Start of Given data

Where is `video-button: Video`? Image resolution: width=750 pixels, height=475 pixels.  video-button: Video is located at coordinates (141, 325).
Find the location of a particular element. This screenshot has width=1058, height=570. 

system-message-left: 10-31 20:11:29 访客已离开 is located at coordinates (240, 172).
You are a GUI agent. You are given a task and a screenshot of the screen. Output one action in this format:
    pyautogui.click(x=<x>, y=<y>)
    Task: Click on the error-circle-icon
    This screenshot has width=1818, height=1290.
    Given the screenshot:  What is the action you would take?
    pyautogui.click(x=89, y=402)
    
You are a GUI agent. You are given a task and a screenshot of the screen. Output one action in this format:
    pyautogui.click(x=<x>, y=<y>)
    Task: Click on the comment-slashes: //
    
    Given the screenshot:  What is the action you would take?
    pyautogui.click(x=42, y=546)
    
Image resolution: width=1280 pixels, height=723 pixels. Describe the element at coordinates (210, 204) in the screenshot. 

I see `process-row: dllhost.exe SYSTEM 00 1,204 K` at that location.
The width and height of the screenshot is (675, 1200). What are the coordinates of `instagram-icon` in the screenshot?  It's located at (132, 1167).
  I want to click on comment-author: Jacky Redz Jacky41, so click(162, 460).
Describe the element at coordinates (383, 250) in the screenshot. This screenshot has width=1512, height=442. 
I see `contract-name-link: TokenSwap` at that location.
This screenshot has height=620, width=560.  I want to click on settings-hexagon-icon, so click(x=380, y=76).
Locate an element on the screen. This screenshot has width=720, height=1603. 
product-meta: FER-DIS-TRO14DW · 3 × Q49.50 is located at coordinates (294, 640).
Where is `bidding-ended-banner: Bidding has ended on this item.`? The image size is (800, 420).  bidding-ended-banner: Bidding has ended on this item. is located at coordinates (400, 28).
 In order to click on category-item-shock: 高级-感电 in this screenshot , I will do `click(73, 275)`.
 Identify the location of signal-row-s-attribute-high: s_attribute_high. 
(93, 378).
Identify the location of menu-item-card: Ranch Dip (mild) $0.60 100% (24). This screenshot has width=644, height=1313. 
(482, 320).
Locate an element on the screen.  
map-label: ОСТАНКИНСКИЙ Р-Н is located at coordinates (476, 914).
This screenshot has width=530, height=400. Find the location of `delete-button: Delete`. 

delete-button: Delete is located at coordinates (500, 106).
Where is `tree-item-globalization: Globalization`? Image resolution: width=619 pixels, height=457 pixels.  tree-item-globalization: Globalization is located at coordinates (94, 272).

End of Given data

● Work order:
Rewrite the listing above with every "Image resolution" renamed to "Screen size", and leave everything else untouched.

● Task output:
Where is `video-button: Video`? Screen size: width=750 pixels, height=475 pixels.  video-button: Video is located at coordinates (141, 325).
Find the location of a particular element. This screenshot has width=1058, height=570. 

system-message-left: 10-31 20:11:29 访客已离开 is located at coordinates (240, 172).
You are a GUI agent. You are given a task and a screenshot of the screen. Output one action in this format:
    pyautogui.click(x=<x>, y=<y>)
    Task: Click on the error-circle-icon
    This screenshot has width=1818, height=1290.
    Given the screenshot:  What is the action you would take?
    pyautogui.click(x=89, y=402)
    
You are a GUI agent. You are given a task and a screenshot of the screen. Output one action in this format:
    pyautogui.click(x=<x>, y=<y>)
    Task: Click on the comment-slashes: //
    
    Given the screenshot:  What is the action you would take?
    pyautogui.click(x=42, y=546)
    
Screen size: width=1280 pixels, height=723 pixels. Describe the element at coordinates (210, 204) in the screenshot. 

I see `process-row: dllhost.exe SYSTEM 00 1,204 K` at that location.
The width and height of the screenshot is (675, 1200). What are the coordinates of `instagram-icon` in the screenshot?  It's located at (132, 1167).
  I want to click on comment-author: Jacky Redz Jacky41, so click(162, 460).
Describe the element at coordinates (383, 250) in the screenshot. This screenshot has width=1512, height=442. 
I see `contract-name-link: TokenSwap` at that location.
This screenshot has height=620, width=560.  I want to click on settings-hexagon-icon, so click(x=380, y=76).
Locate an element on the screen. This screenshot has width=720, height=1603. 
product-meta: FER-DIS-TRO14DW · 3 × Q49.50 is located at coordinates (294, 640).
Where is `bidding-ended-banner: Bidding has ended on this item.`? The image size is (800, 420).  bidding-ended-banner: Bidding has ended on this item. is located at coordinates (400, 28).
 In order to click on category-item-shock: 高级-感电 in this screenshot , I will do `click(73, 275)`.
 Identify the location of signal-row-s-attribute-high: s_attribute_high. 
(93, 378).
Identify the location of menu-item-card: Ranch Dip (mild) $0.60 100% (24). This screenshot has width=644, height=1313. 
(482, 320).
Locate an element on the screen.  
map-label: ОСТАНКИНСКИЙ Р-Н is located at coordinates (476, 914).
This screenshot has width=530, height=400. Find the location of `delete-button: Delete`. 

delete-button: Delete is located at coordinates (500, 106).
Where is `tree-item-globalization: Globalization`? Screen size: width=619 pixels, height=457 pixels.  tree-item-globalization: Globalization is located at coordinates (94, 272).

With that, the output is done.